I also think, though, that the contemporaries might well have picked up 'older brother' = good, observant Jews, Pharisees etc'; 'younger brother = bad Jews, publicans, sinners etc, and once the gospel had started to leap the fire wall between Jews and Gentiles (remember Luke actually set this down at least a generation later) = Gentiles as well'.
I think saying the narrative can speak for itself overlooks how the reader or listener contributes substantially to the interpretation of the text. I think the intended audience brought its own culture and experience etc to the text and we are very distant culturally from them. If the narrative could simply speak for itself we would not need commentaries or all the resources of scholarship, and we would not take different meanings from the text. We metaphorically have a conversation with the text to find a meaning or meanings, and the heart or essence of what the text is conveying may be applied in new ways to our own situation.
So I am certainly recontextualising (some of) the message(s) of the narrative to my own situation, in the knowledge that the application of what I perceive to be the motivation for the text in Luke's intended audience is different from how I can apply it to my community as an audience. The Word that we may hear from the narrative today differs in its instantiation from the way it was instantiated to its intended audience.

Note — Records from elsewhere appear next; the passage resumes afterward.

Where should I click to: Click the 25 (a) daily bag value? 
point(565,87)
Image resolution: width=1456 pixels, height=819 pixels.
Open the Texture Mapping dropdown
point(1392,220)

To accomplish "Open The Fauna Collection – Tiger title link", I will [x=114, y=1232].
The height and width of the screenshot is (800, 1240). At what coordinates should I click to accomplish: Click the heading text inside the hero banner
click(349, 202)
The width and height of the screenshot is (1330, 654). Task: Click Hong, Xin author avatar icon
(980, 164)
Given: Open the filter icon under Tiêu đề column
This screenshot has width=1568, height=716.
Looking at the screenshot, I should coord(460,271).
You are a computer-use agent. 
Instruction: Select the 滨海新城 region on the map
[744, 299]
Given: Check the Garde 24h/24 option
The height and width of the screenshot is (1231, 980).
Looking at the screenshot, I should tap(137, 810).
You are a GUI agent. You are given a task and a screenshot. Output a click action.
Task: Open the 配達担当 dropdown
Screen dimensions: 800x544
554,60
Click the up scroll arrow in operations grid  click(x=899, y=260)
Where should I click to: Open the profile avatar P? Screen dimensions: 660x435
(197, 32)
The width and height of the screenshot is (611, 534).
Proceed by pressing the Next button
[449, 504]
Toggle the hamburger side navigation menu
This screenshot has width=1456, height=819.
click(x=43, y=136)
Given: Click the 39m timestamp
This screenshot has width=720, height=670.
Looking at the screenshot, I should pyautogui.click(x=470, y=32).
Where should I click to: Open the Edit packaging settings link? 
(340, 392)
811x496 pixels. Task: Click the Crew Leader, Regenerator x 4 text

So we must make a judgment of whether we are being true to the narrative or doing violence to it.
Also, both the LGBTIQ recontextualisation that you've mentioned and the recidivist drug addict one in the OP involve bringing quite a big extra that's not in the original narrative. They all right if one is honest with one's audience that this is a recontextualisation which they are free to be persuaded by or not, 'what this might be saying to us now ... ' or 'a possible relevant interpretation for us here today might be ... '. They're not if one just says 'this is what it means for us'.
We don't know what was in the gaps, so we fill them in with whatever we have - that's basically the non-conformist preaching tradition after all. Nobody gave a half hour sermon on a single verse without doing their own filling in.
There is no "plain reading" or "un-contextualised" or maybe even "true" reading. I'm not even sure that the way that material was recorded was supposed to be read as having a single meaning.
As far as I understand it, Jewish rabbinical tradition was to think through all possible meanings and argue about the relevance.
That seems to me to be a perfectly acceptable way to use the text.
Is there an entirely functional family anywhere in Scripture? There can't be many.
Is there an entirely functional family anywhere in reality? There can’t be many.
You may be right, but that is not, one is pretty certain, an intended presumption by the narrator.
Well I suppose because different people hear different things and take away different thoughts.
I agree.
Incidentally, Martin54, I thought your earlier comment, to which nobody responded, gets to the core of the issue.
Also how does that fit within the context of the "finding of lost things" parables?